Ontem, Sócrates esteve reunido, durante toda a manhã, com Correia de Campos, acertando uma estratégia que tem um objectivo óbvio: pacificação. À tarde, o ministro reuniu-se com os presidentes das administrações regionais de saúde.

Hoje, em Lisboa, alguns dos presidentes de câmara dos 15 concelhos incluídos no estudo técnico que prevê o encerramento de serviços de urgência deverão assinar protocolos de cooperação com o Ministério da Saúde. Nestes é definida (caso a caso) a rede de assistência de saúde pública e são estabelecidas contrapartidas.

Estas novas regras, que resultam de um despacho pessoal do ministro da Saúde, podem passar pelo reforço de alguns meios técnicos e de apoio ao transporte de doentes, alargamento de horários nos serviços de atendimento permanente (SAP) e a eventual manutenção do actual número de médicos. Tudo para contrariar a ideia de que as populações podem perder serviços ou condições de assistência neste processo de reestruturação.

À hora do fecho desta edição, não era ainda conhecido o número exacto de municípios que estavam dispostos a comprometer-se com um protocolo, sendo seguro, no entanto, que a taskforce que Sócrates organizou para responder à crise se empenhava em captar para esta solução o maior número possível de autarcas, não apenas do PS mas também do PSD.

Ao que o PÚBLICO apurou, ao fim da tarde de ontem, as câmaras de Fafe e Santo Tirso, ambas de maioria socialista, teriam já aceite os termos do protocolo, mas havia outras, como Peso da Régua, liderada pelo social-democrata Nuno Gonçalves, que adiavam uma posição para a próxima segunda-feira. Discordando da reestruturação revelada pelo Governo, o presidente da Câmara da Régua disse ao PÚBLICO que será apresentada uma contraproposta, depois de ser sufragada em reunião do executivo.

“A proposta do ministério é uma forma de mascarar o encerramento do serviço de urgência”, justifi cou o autarca, rejeitando a possibilidade de a urgência hospitalar vir a funcionar com médicos de família dos centros de saúde, entre as 9h00 e as 24h00.

Mais reservado se mostrou Beraldino Pinto, o social-democrata que preside à Câmara de Macedo de Cavaleiros.

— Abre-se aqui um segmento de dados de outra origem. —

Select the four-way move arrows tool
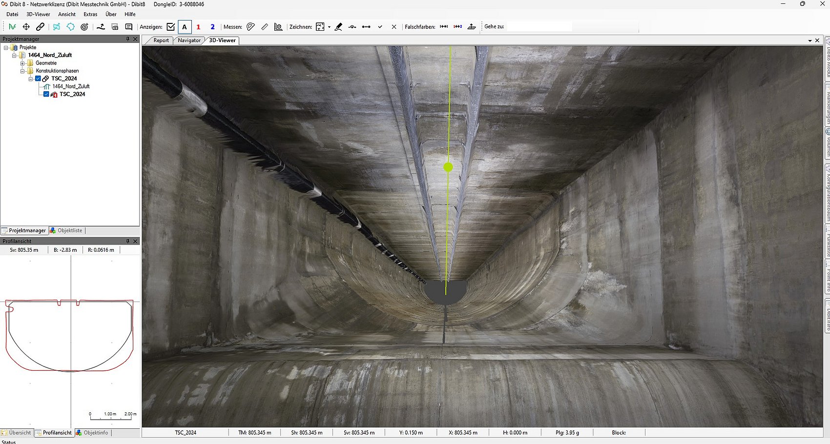This screenshot has width=830, height=444. tap(26, 27)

Contestando o relatório técnico, o autarca garante que está aberto a conversações com o Ministério da Saúde e não fala das eventuais contrapartidas que Correia de Campos lhe terá apresentado. Sinal vermelho em S. Bento Com o país na rua a protestar contra o encerramento de urgências e a controversa prestação de Correia de Campos nas televisões, logo após as manifestações de Valença e de Chaves, quando acusou os autarcas de estarem a contribuir para o alarme popular, o sinal vermelho acendeu-se em S. Bento.

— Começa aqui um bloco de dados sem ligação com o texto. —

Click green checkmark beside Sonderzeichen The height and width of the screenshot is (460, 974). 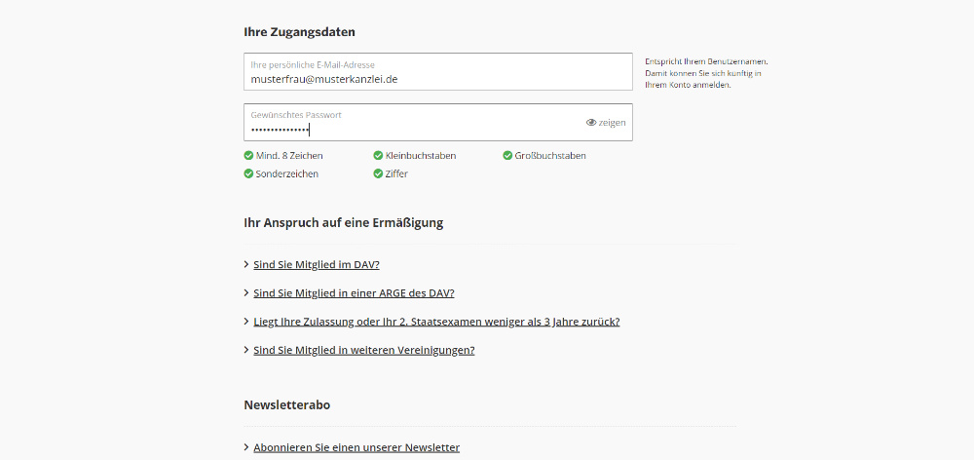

Preocupado com a amplifiação dos protestos no país, Sócrates viu aberta mais uma frente de contestação no Parlamento.

Anteontem, PCP e PSD consideraram “inaceitáveis” as “ameaças” feitas pelo ministro da Saúde e os sociais-democratas acusavam mesmo Correia de Campos de “promiscuidade” partidária por ter recebido o presidente da Câmara da Régua, acompanhado por um deputado socialista. E ontem o BE zurzia no plano, denunciando que este “aumenta as difi culdades de acesso dos cidadãos aos cuidados de saúde e diminui a qualidade do atendimento prestado às populações”.

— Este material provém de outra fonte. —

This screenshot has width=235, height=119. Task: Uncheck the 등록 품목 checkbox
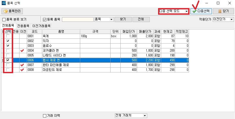tap(45, 19)
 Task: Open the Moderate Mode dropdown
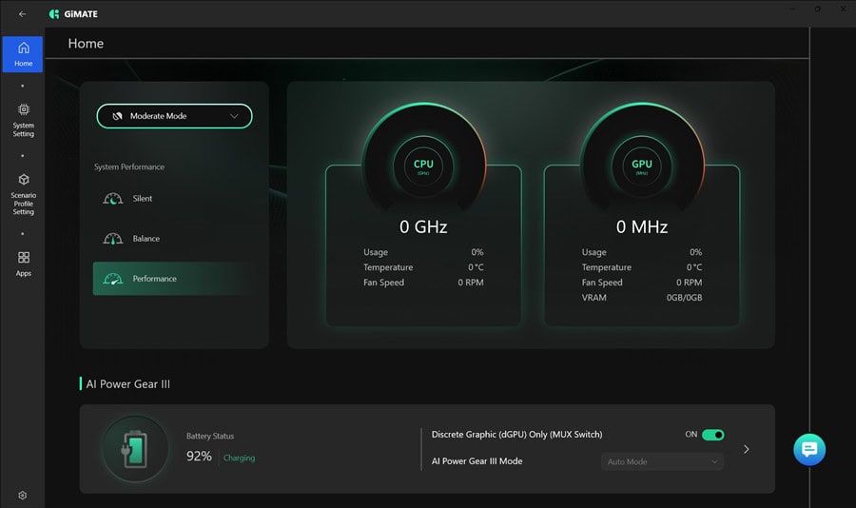coord(174,116)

Com o perigo real de a situação ficar fora de controlo, Sócrates decidiu agir. Consciente de que o ataque político no Parlamento iria inevitavelmente recair sobre as mexidas na saúde, o primeiro- ministro joga na antecipação. Na próxima semana, haverá o habitual debate mensal com o Governo na AR e Sócrates quer desarmar ofensivas.

O PSD já anunciou que a saúde será o tema forte da sua agenda política nos próximos tempos e aproveitará a presença do chefe do Governo para tentar fazer vingar os seus argumentos de que as políticas seguidas pelo Executivo socialista excluem os mais pobres. Nos restantes partidos da oposição, a contestação está também à espreita.

Os protocolos que hoje deverão ser assinados são apenas uma parte da estratégia que visa provar que, ao contrário do que a oposição diz, a reestruturação dos serviços de urgência servirá para o reforço das condições de socorro e emergência às populações.

Resta saber como é que Correia de Campos sobreviverá a mais esta barragem política, quando já há no PS quem reclame a sua substituição.